Agent based fraud detection and reporting in public e-procurement
Abstract
Procurement fraud remains an endemic in most modern economies. E-Procurement fraud may
manifest in different ways that can include collusion by parties involved in procurement as well
as falsification of documents. A procurement officer might be induced through bribery to favor a
particular supplier. For protection against procurement fraud, organizations have tried to
implement some control measures, hoping such measures would discourage the fraud that is
directed on institutions. Complex fraud does not revolve around the breaching of these controls,
but bypassing them. In this research we set out to design and implement an e-procurement fraud
detection tool for public entities using multi agent technologies. This was informed by
contributions from various government employees who were interviewed, literature review and
publications that indicate the presence of fraud in public offices attributable to procurement
processes.
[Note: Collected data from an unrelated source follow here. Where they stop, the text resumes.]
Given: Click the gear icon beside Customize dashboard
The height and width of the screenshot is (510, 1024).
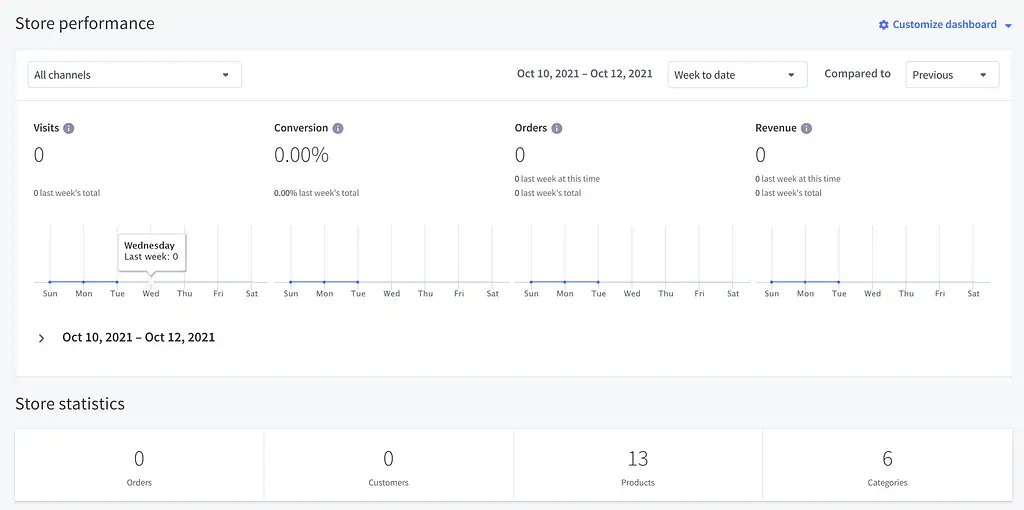Looking at the screenshot, I should 883,25.
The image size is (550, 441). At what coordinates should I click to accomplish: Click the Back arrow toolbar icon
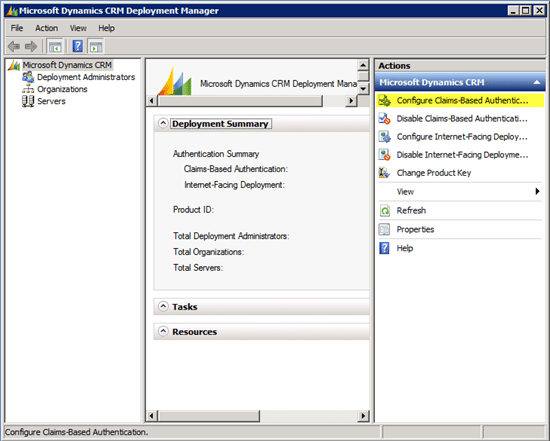(x=14, y=46)
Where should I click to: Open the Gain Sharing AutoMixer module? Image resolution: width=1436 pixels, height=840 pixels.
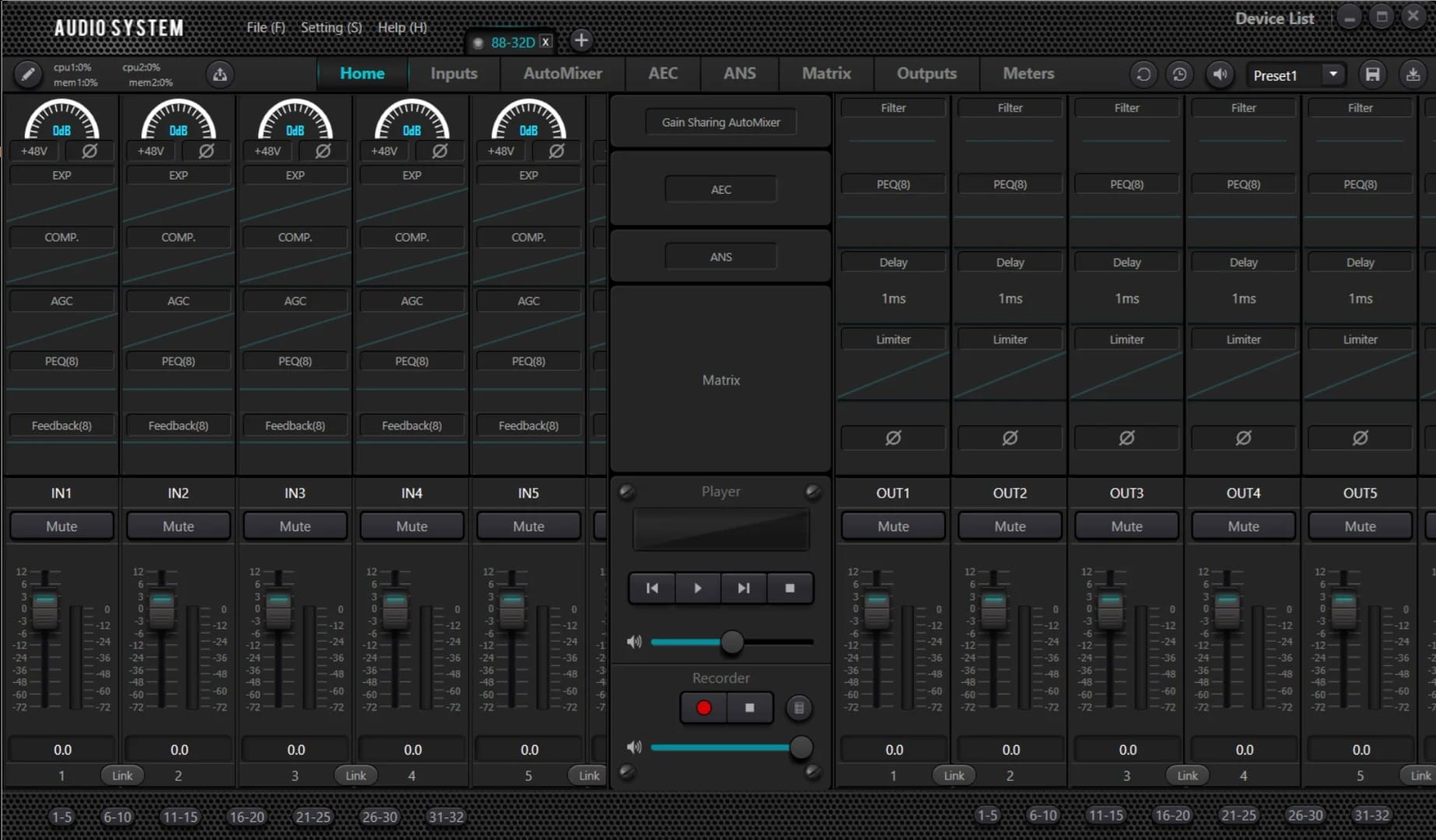point(720,122)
A prototype of an e-procurement system is developed with the complete procure-topay
functionality. This provides the environment for the agent based fraud detection tool to be
implemented on. Fraud is then detected using rule set to determine suspicious activities and
transactions in the e-procurement system. The agent based e-procurement fraud detection tool is
able to detect and report fraud in situations where inflation of unit cost of items at requisition
level and further upward adjustments are done while raising purchase orders. Upward adjustment
of quantities on purchase orders after requisition approval is also picked as fraud by the agent
detection tool. This is a scenario that requires approvals from approvers who may be
compromised or fail to take note of the discrepancies. The proceeds from such fraud may be paid
to the participants in the procurement chain as kickbacks (bribes).